Reflection on the Lectionary: Amos 7:7-15
Animals: Tradition - Philosophy - Religion Article from


Stephen Kaufman, M.D., Christian Vegetarian Association (CVA)

Reflection on the Lectionary: Amos 7:7-15
(July 12, 2009)

Amos prophesied the destruction of Israel on account of its sinfulness. Previously, Amos had envisioned locusts, fire, and ruthless invaders, but in verse 7 he describes a plumb line, which is a benign entity. Most likely, the plumb line represents definitive judgment, because the plumb line is steady, direct, and definitive as it hangs for purposes of measurement.
Amos was speaking to a community that was similar to our own. Amos’ people were focused on self-indulgence and thought little about the sinfulness in their own lives or in their communities. They were sowing the seeds of self-destruction, and they had little patience for a prophet of gloom and doom. By analogy, for decades scientists have warned that contemporary lifestyles have been depleting natural resources and raising global temperatures. Yet there has been little more than token efforts to avert catastrophe. Even Al Gore, perhaps the leading voice on the dangers of the greenhouse effect, finds himself unable to leave a small carbon footprint on the earth. He is not even willing to give up eating meat and other animal products – a simple and important step toward curbing global warming. Though we should not judge humanity on the choices of one person, I think it is remarkable that, as best I can tell, 1) those who deny that humanity is contributing to rising world temperatures (or that global warming is even real!) are among the leading critics of Gore’s lifestyle, and 2) few environmentalists (except those are also animal advocates) have called for plant-based diets as important responses to the problem.

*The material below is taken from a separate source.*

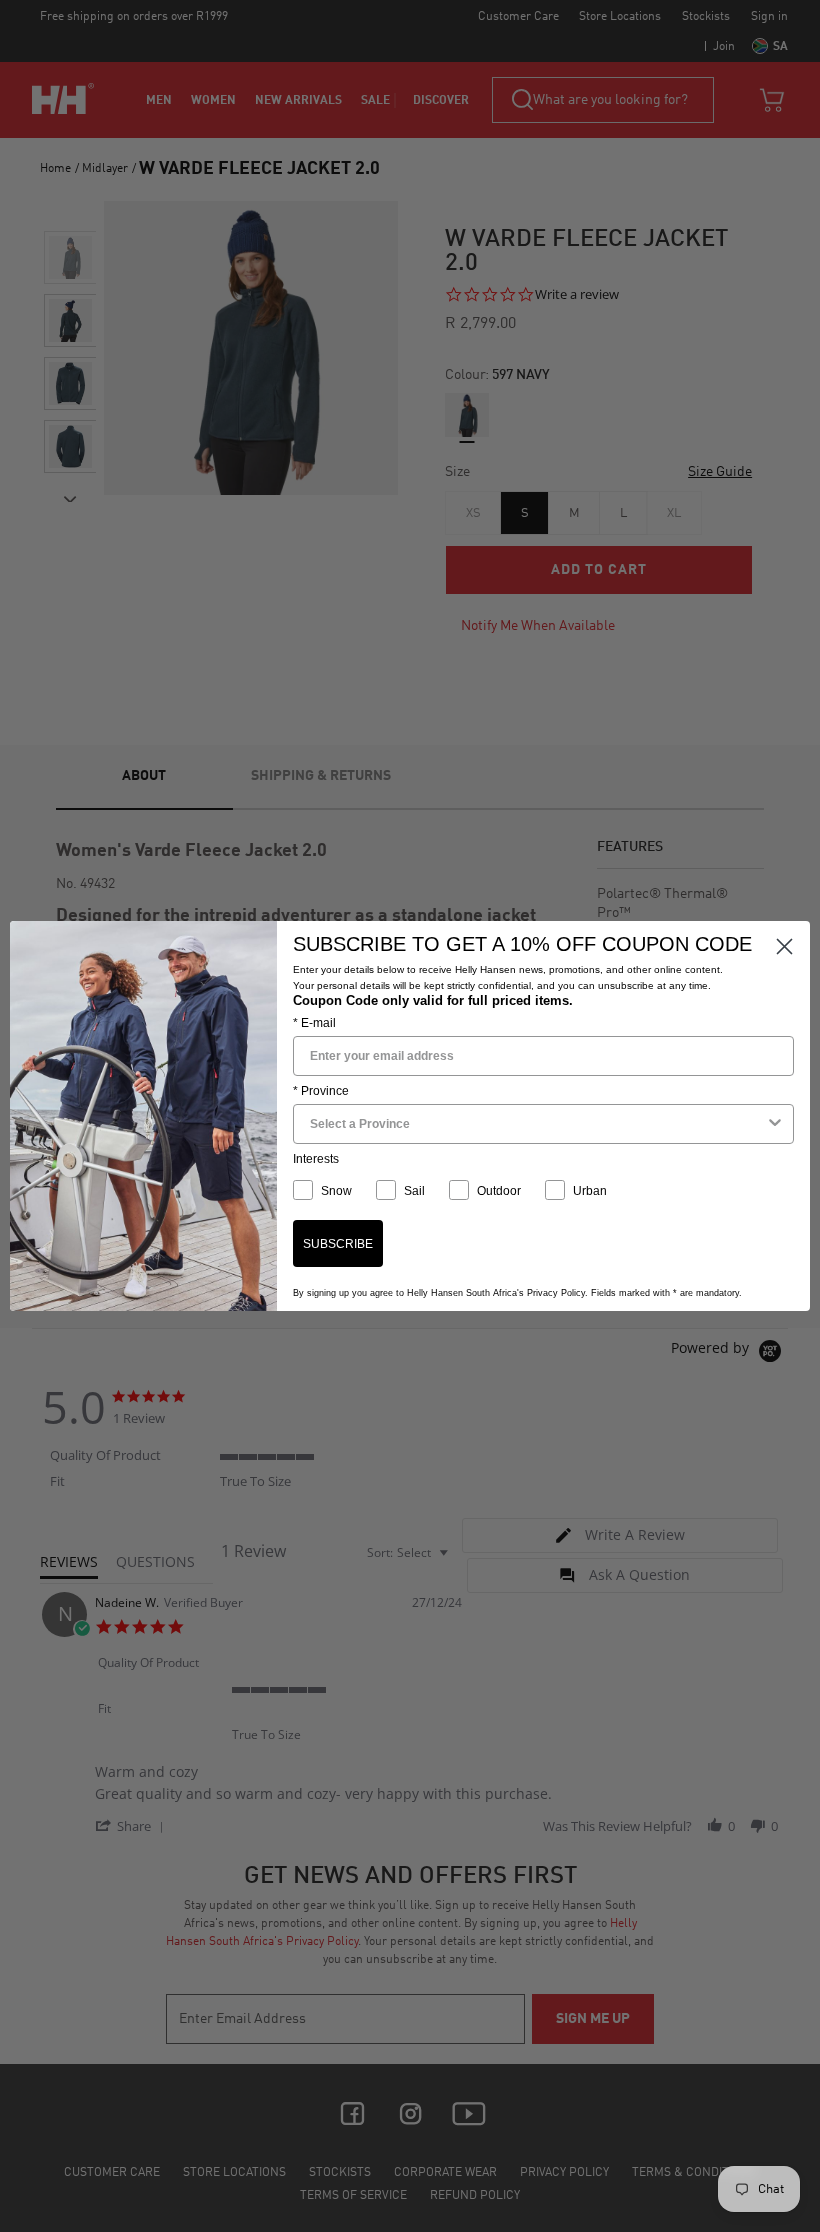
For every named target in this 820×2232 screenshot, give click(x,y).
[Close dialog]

Like Amos, we (as faithful Christians) have been called to prophesy. Even though we cannot force people to listen, we must warn a self-indulgent, hard-hearted populace that they must repent and change their ways or face the wrath. The wrath doesn’t come from God; the wrath is the misery we cause each other. Christianity teaches about God’s love and forgiveness, which should inspire us to act with love, compassion, and mercy. Expressing God’s love and forgiveness is the path toward personal and communal salvation. In contrast, when we seek to domineer over weaker individuals (human and nonhuman) in order to satisfy sensual desires or give “our” group a sense of superiority, we are sowing the seeds of humanity’s destruction just as assuredly as the plumb line points directly to the ground.